Predictably, Congress doesn’t want that to happen. So instead, they choose to appropriate additional funds to cover the gap between the SGR and the regular growth of health care prices. This ends up costing tens of billions of dollars each year, and the figure keeps on growing. The non-partisan CBO finds that a 10-year patch of the doc-fix would cost $298 billion; by comparison, in 2005, that figure stood at $49 billion.
Given this utter fiasco you’d think that Washington would be keen not to repeat the mistake. But in the weird mixed up world of spend-happy Washington you’d be wrong. In fact, Democrats have already done it! Tucked deep in the Obamacare bill is a provision that creates yet another doc-fix debacle, this time in Medicaid.
Currently, doctors who provide services to Medicaid patients are underpaid compared to their counterparts who serve Medicare patients and vastly underpaid compared to those paid by private insurance. As a result half of primary-care physicians and 35 percent of specialists either limit the number of Medicaid patients they see or refuse to accept new ones. This leads to longer wait times and worse health outcomes
So what does Obama do with this wonderful program? Does he use his signature health care bill to reform it? No. In fact, he makes Medicaid, warts and all, the cornerstone of the Obamacare bill by using it to cover 16 million more Americans.
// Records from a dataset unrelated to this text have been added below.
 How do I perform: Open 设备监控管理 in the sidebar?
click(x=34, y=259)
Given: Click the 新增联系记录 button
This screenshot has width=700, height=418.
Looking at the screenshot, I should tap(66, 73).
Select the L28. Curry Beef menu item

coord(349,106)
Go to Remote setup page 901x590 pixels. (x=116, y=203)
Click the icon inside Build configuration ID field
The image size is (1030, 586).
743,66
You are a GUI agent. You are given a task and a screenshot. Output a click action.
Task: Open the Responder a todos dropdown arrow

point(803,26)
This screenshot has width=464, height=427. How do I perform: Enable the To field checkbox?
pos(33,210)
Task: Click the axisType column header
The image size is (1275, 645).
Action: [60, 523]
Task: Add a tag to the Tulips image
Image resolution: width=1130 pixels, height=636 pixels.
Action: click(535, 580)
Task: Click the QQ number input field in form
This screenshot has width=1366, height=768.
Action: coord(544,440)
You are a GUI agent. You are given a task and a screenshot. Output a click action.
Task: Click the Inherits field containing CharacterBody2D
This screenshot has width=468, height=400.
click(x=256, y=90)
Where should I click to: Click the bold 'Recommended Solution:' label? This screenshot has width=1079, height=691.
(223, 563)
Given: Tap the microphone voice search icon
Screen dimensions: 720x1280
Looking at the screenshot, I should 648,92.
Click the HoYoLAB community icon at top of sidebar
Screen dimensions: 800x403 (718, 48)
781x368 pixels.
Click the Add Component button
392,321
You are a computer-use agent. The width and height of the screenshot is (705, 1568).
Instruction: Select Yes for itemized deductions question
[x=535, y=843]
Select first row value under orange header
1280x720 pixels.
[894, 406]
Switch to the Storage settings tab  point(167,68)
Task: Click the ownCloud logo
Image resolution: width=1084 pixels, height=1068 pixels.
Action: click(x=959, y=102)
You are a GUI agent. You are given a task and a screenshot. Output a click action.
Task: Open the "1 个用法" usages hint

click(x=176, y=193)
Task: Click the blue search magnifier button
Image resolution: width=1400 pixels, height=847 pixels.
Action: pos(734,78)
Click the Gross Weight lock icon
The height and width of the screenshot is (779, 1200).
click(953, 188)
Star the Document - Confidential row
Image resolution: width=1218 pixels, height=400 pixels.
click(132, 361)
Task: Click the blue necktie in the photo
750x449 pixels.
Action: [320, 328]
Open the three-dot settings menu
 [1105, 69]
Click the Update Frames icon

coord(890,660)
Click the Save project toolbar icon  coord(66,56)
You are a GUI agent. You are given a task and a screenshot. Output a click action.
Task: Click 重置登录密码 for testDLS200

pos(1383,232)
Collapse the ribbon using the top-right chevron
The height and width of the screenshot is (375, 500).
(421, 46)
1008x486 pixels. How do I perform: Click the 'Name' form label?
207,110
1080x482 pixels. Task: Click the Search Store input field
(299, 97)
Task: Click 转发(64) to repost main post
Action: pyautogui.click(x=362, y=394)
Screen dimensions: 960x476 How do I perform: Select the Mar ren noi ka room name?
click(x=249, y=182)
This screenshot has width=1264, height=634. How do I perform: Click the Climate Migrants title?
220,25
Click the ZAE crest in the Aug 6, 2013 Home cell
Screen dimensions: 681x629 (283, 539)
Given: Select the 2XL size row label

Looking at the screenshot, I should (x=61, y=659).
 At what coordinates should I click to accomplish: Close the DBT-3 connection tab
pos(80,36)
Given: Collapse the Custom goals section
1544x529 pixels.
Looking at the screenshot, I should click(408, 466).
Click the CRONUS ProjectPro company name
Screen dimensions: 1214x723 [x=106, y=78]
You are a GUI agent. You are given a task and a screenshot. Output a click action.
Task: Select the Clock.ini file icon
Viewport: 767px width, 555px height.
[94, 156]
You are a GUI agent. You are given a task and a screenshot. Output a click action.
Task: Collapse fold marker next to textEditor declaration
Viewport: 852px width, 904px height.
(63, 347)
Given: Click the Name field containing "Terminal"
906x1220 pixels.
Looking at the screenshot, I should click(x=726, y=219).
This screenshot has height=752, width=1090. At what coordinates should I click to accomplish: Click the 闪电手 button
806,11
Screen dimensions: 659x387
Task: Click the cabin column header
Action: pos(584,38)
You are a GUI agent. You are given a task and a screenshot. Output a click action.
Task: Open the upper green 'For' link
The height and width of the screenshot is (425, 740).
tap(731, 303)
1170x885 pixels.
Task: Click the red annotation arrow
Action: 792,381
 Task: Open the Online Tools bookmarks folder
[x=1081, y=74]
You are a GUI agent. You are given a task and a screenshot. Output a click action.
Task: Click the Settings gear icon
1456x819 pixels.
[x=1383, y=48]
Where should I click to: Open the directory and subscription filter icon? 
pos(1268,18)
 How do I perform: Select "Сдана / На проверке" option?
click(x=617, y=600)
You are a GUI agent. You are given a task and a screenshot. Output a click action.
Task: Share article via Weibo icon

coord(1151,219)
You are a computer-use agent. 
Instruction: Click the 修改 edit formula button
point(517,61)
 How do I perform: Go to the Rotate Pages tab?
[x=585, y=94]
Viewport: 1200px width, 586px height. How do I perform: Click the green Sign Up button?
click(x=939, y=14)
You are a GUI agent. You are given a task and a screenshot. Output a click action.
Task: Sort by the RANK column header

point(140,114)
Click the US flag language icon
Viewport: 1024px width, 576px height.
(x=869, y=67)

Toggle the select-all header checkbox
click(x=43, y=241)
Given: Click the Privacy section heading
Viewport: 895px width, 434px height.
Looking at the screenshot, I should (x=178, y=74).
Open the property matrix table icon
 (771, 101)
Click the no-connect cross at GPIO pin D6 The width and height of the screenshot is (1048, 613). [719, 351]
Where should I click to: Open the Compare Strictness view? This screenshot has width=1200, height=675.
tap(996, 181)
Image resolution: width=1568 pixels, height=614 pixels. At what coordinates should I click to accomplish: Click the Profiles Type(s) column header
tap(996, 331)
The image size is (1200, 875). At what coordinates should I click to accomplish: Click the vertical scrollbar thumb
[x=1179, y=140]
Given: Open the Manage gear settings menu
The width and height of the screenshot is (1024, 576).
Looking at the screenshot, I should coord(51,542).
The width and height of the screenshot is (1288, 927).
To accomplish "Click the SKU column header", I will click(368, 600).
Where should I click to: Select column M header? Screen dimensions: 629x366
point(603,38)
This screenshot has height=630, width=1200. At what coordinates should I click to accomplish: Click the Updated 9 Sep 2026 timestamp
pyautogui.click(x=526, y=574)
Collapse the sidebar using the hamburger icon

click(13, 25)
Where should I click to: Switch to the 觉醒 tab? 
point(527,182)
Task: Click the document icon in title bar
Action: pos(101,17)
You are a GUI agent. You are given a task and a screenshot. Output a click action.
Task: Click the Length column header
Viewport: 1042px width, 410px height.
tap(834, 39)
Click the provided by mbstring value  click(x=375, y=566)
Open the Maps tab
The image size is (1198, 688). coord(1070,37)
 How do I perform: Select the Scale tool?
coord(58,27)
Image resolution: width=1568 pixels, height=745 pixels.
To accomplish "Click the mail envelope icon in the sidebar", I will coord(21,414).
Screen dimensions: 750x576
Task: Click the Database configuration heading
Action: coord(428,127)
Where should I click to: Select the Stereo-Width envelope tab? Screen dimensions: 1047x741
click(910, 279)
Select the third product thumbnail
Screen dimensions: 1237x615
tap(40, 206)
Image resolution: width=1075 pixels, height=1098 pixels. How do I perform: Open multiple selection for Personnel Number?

In an embarrassing attempt to try and put a bandaid over a gaping wound, Obama did make a few changes to Medicaid. The Washington Post reports:
Right now, Medicaid pays doctors 34 percent less than Medicare, which, in turn, pays less than private insurance. Health policy experts worry that such low payment rates scare doctors away from the entitlement program, creating access issues for Medicaid patients.
The health reform law changes that: It raises Medicaid rates for primary care to match those of Medicare for 2013 and 2014. That, the Obama administration hopes, will lure doctors to accept Medicaid patients — and also prevent some costly emergency room visits down the line.
But there’s a problem: The payment boost runs out at the end of 2014. While the federal government estimates that it will spend $11 billion raising provider rates for 2013 and 2014, no additional federal funds are appropriated beyond that.
As Democrats should have learned from Medicare, once you start paying a higher price, doctors are going to fight tooth and nail to keep it. And with history as our guide, when faced with popular doctors and a large constituency, Congress will fold like a cheap suit, leaving states and taxpayers on the hook for tens of billions of dollars each year.
Obamacare was passed with the intent of bending the cost-curve downwards in order to save Americans from rising health care bills. But a spend-happy Washington somehow managed to turned savings for patients into higher taxes for all Americans.